At age 6, Malarkey was severely injured in an automobile accident in 2004. After being in coma for two months, he woke up and told his parents about visiting Jesus and the angels while he was unconscious here on the earth. His father, Kevin Malarkey, a Christian therapist in Ohio, wrote up Alex's account and it was published by Tyndale Press. Now Alex Malarkey says he made it all up.
Alex Malarkey's open letter:
Please forgive the brevity, but because of my limitations I have to keep this short. I did not die. I did not go to Heaven. I said I went to heaven because I thought it would get me attention. When I made the claims that I did, I had never read the Bible.
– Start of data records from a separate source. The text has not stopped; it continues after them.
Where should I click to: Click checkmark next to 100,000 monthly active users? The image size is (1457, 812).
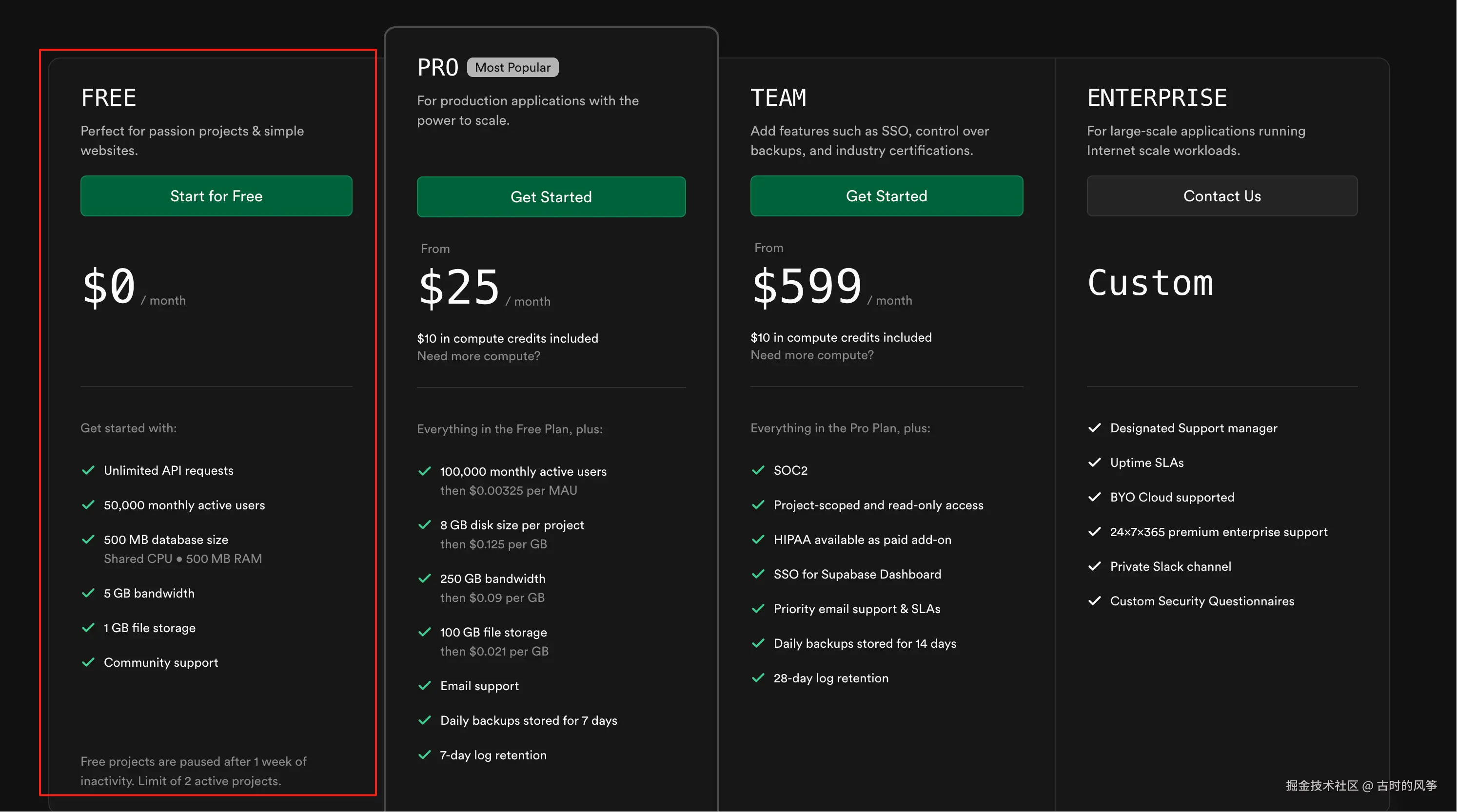425,472
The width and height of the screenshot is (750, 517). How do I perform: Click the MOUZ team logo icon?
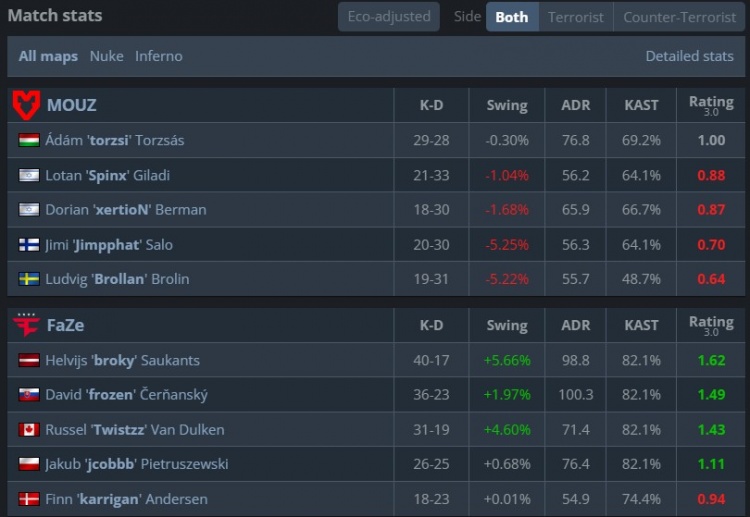click(26, 105)

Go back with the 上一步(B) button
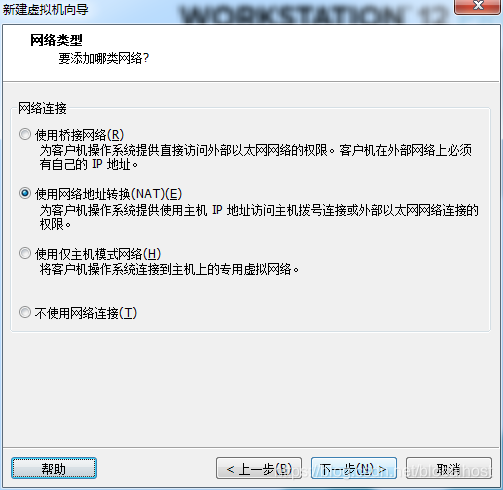259,468
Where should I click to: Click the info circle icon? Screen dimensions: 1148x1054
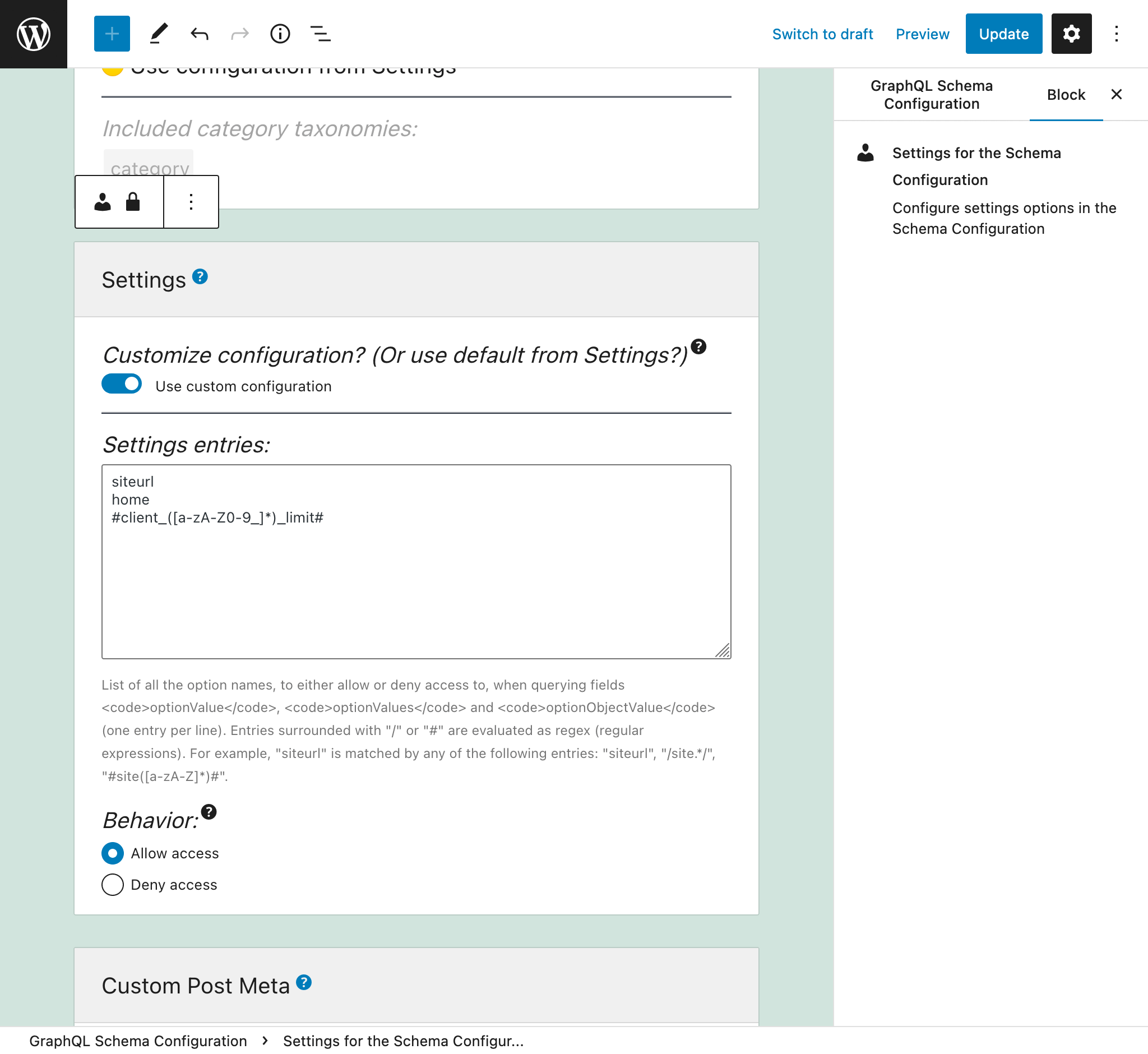(280, 34)
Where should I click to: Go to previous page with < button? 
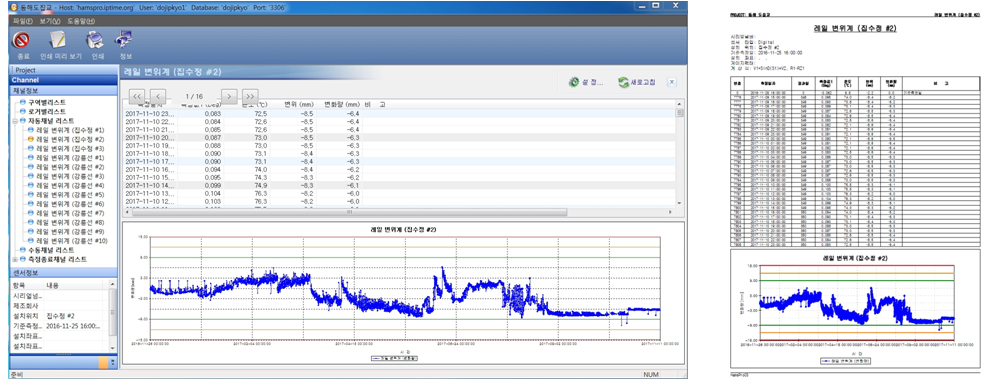coord(158,96)
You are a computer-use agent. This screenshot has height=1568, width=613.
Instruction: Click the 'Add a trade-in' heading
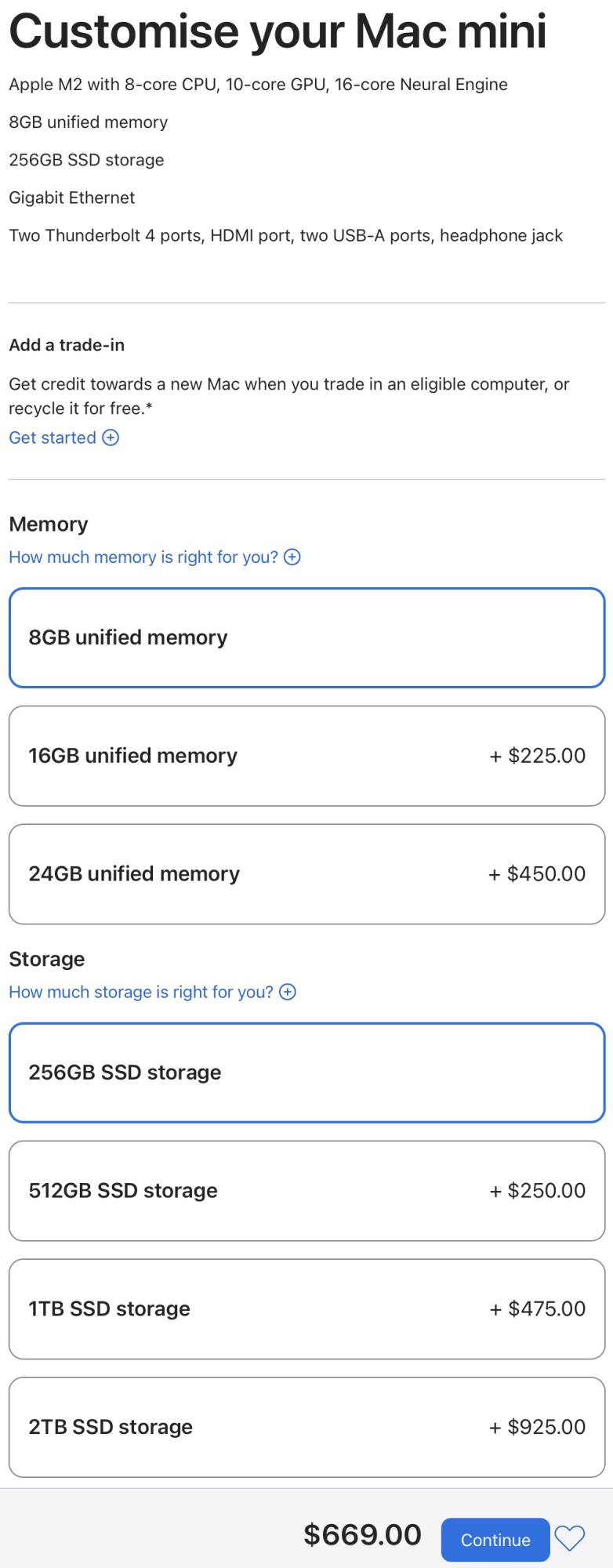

People have profited from lies, and continue to. They should read the Bible, which is enough. The Bible is the only source of truth. Anything written by man cannot be infallible. It is only through repentance of your sins and a belief in Jesus as the Son of God, who died for your sins (even though he committed none of his own) so that you can be forgiven may you learn of Heaven outside of what is written in the Bible…not by reading a work of man. I want the whole world to know that the Bible is sufficient. Those who market these materials must be called to repent and hold the Bible as enough. In Christ, Alex Malarkey
In response to the open letter, the publisher says that it is taking "the book and all ancillary products out of print."
Evidently motivated by his faith, Alex Malarkey decided to tell the truth. Good for him. Here's hoping that some miracle of biomedical science will enable him to walk free from his wheel chair and breathing apparatus someday soon.
I am a bad person. I can't resist noting: Malarkey, really?